** Zu erledigen **
[a] Welcher einheitliche Maßstab gilt laut dem Text zur Italmoda-Entscheidung nunmehr für die Versagung dieser Rechte?
[b] Führen Sie den Text zur Italmoda-Entscheidung im Anschluss an seinen letzten Satz fort.

Ingo Heuel, Dr. Brigitte Hilgers-Klautzsch
Rz. 1413
Durch die Entscheidung des EuGH in der Sache Italmoda ist nunmehr klargestellt, dass alle Fälle von missbräuchlicher Geltendmachung von Rechten aus der MwStSystRL bzw. der 6. EG-Richtlinie – insb. Steuerbefreiungen für innergemeinschaftliche Lieferungen und das Recht auf Vorsteuerabzug – gleich zu behandeln sind. Einheitlicher Maßstab für die Versagung ist danach nunmehr die Frage, ob der Stpfl., der sich auf eines dieser Rechts beruft, jedenfalls "hätte wissen müssen", dass er sich mit dem betreffenden Umsatz an einer Steuerhinterziehung beteiligt.
Unerheblich sei dabei, ob die Steuer in einem anderen Mitgliedsstaat hinterzogen wird oder durch welches Glied der Lieferkette sie begangen wird. Eine Berufung auf Vertrauensschutz soll zudem ebenfalls ausscheiden.

** Vorliegende Zeilen **

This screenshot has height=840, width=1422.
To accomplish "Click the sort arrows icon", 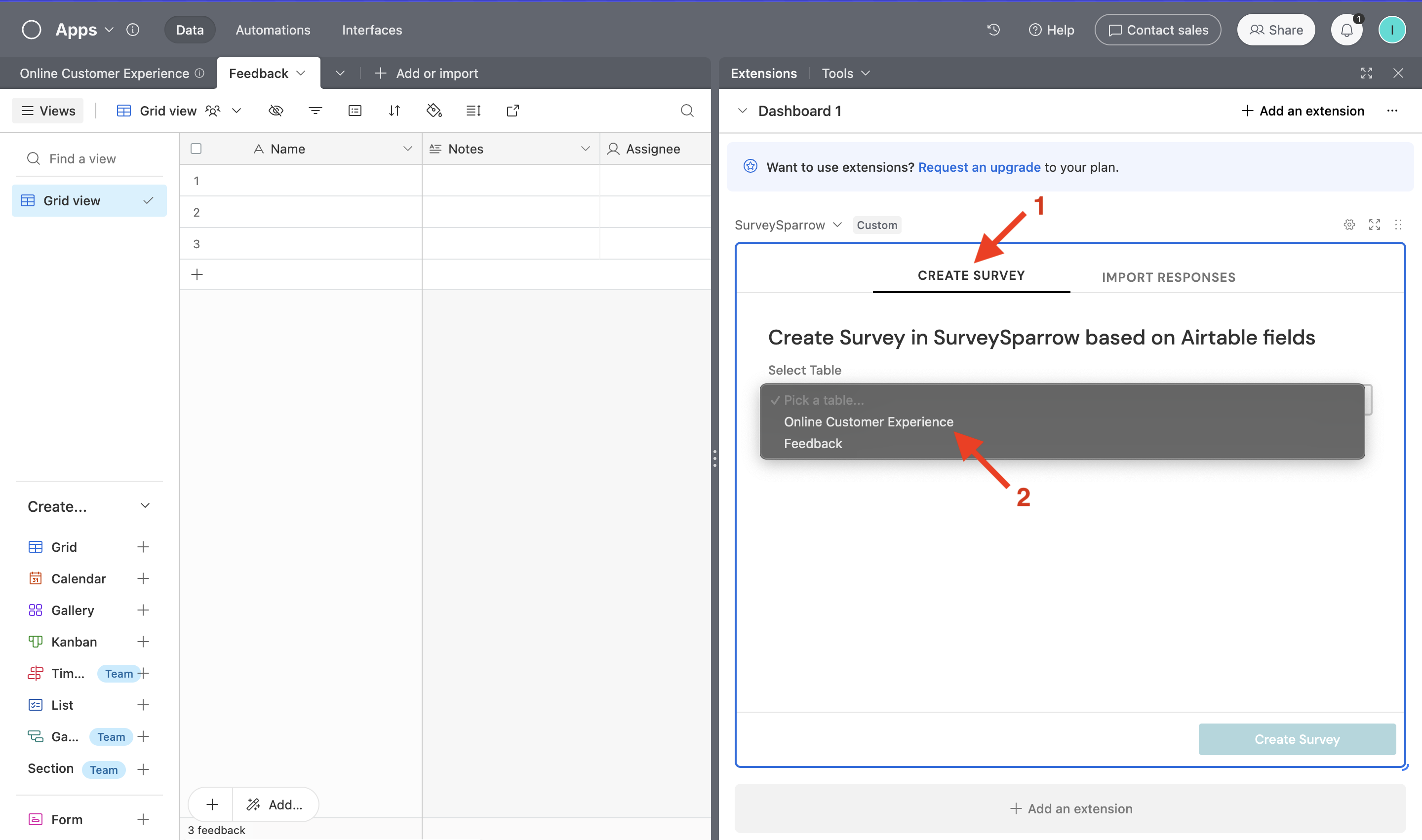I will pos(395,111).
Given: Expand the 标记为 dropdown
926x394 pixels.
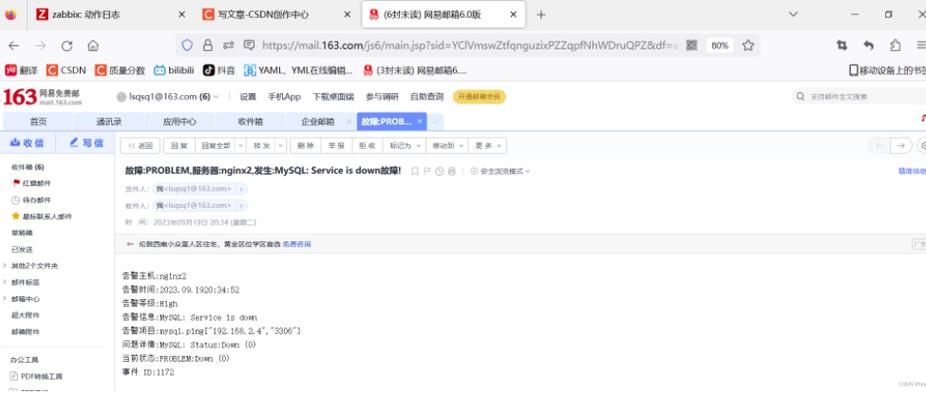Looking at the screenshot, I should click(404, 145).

** Lösungen **
[a] Maßgeblich ist, ob der Steuerpflichtige jedenfalls hätte wissen müssen, dass er sich mit dem betreffenden Umsatz an einer Steuerhinterziehung beteiligt.

[b]
Dies soll selbst dann gelten, wenn das nationale Recht keine expliziten Regelungen – wie der mittlerweile für Umsätze, die nach dem 1.1.2020 getätigt wurden, eingeführte § 25f UStG – oder im Wege der richtlinienkonformen Auslegung sich ergebenden Regelungen zur Versagung der benannten Vorteile vorsieht. Zur Begründung verweist der EuGH darauf, dass die Bekämpfung von Steuerhinterziehungen, Steuerumgehungen und etwaigen Missbräuchen ein Ziel ist, das von der 6. Richtlinie anerkannt und gefördert wird. Zudem sei dem Unionsrecht der Grundsatz eigen, dass eine missbräuchliche oder betrügerische Berufung auf Rechte nicht möglich sei, da es in diesen Fällen schon an den objektiven Voraussetzungen für eine Rechtsgewährung fehle.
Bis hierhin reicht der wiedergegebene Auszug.